Linda Regan (born 5 November 1949),<ref name="IMDB" /, born Linda Mary Drinkwater, is a British actress and author, who has appeared on television, film, radio and on stage. She is best known for her role as Yellowcoat April in the British holiday camp sitcom Hi-de-Hi!.

Early life
Born in Brixton, London,  Regan is a daughter of bandleader and agent Peter Regan (born Peter Albert Drinkwater) and Phyllis Drinkwater, an Irish nurse; Regan's older sister is the actress and writer Carol Drinkwater. They moved to Rochester, before settling in Bromley when Regan was five. Regan often helped her father while entertaining, such as helping with Punch and Judy and balloon modelling. After leaving school, Regan attended the Worcester Repertory Company.

Career

Regan made her television debut in an episode of the popular ITV sitcom On the Buses in 1970, shortly after, she appeared in the film version of the same name. This was followed by roles in well known programmes such as Doctor at Large, Softly, Softly: Task Force, Special Branch and Dixon of Dock Green. She was also the stunt double for Katy Manning's Jo Grant in the Doctor Who episode "Carnival of Monsters" in 1973. In the mid-1970s, Regan appeared in several sex comedy films including Carry On England, Confessions of a Pop Performer and Adventures of a Private Eye. She also starred in the high profile films A Private Enterprise (1974), The Hiding Place (1975) and Quadrophenia (1979) and had a main role in the hospital drama General Hospital from 1976 to 1977. Regan appeared in the first episode of popular drama series Minder in 1979 starring George Cole and Dennis Waterman and played a Swedish pop star in Bergerac, before having a role in the film The Hit (1984) with John Hurt and Terence Stamp. She followed this with a main role in the holiday camp sitcom Hi-de-Hi! as April, a character she would play from 1984 until the show's end in 1988, appearing in a total of twenty-four episodes. 

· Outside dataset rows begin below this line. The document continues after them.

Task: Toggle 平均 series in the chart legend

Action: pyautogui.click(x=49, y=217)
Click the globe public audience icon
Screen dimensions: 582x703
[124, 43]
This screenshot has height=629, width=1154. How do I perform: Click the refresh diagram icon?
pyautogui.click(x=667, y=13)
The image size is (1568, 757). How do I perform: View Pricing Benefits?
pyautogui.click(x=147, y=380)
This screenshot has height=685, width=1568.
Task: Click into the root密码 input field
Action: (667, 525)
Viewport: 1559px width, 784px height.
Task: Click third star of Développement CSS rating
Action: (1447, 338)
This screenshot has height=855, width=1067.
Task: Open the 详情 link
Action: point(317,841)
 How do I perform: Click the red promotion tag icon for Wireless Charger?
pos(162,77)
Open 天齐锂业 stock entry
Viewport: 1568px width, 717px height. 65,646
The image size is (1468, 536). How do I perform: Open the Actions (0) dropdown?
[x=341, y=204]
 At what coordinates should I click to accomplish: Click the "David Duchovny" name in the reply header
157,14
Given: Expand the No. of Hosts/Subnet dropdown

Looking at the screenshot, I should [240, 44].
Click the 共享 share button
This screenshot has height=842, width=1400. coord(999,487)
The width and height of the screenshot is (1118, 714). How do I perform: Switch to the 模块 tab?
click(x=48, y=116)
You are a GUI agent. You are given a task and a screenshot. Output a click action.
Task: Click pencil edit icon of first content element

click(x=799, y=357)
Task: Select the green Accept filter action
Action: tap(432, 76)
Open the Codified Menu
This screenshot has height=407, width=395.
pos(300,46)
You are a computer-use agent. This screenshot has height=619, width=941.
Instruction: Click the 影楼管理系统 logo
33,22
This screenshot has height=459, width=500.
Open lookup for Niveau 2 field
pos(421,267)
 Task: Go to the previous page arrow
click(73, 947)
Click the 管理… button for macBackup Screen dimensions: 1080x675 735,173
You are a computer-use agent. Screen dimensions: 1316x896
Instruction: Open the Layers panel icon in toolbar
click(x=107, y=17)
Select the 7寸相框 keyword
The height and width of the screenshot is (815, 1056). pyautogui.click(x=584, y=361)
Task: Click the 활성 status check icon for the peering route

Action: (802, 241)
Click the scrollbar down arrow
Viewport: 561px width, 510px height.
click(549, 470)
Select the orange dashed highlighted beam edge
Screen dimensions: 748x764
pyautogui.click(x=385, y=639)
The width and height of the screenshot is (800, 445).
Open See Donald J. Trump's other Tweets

After appearances in Birds of a Feather, thriller Framed and hard hitting crime drama The Knock, Regan starred in five episodes of The Bill before appearing as Harry's mother in all 4 series of children's drama series Harry and Cosh from 1999 to 2003. She continues her career on both stage and screen, including Holby City, Doctors and Run for Your Wife, as well as appearing in several short films and commercials, and writing award winning crime novels.

Personal life
Regan married the actor Brian Murphy in 1995. 

She is dyslexic and was not encouraged at school but wrote stories from a young age. Just before her first book was published, in 2005, she was kidnapped at knifepoint and forced into a car, later jumping from the vehicle to escape. Soon after, she was diagnosed with cancer, which she believes was caused by her kidnap ordeal; she overcame the disease.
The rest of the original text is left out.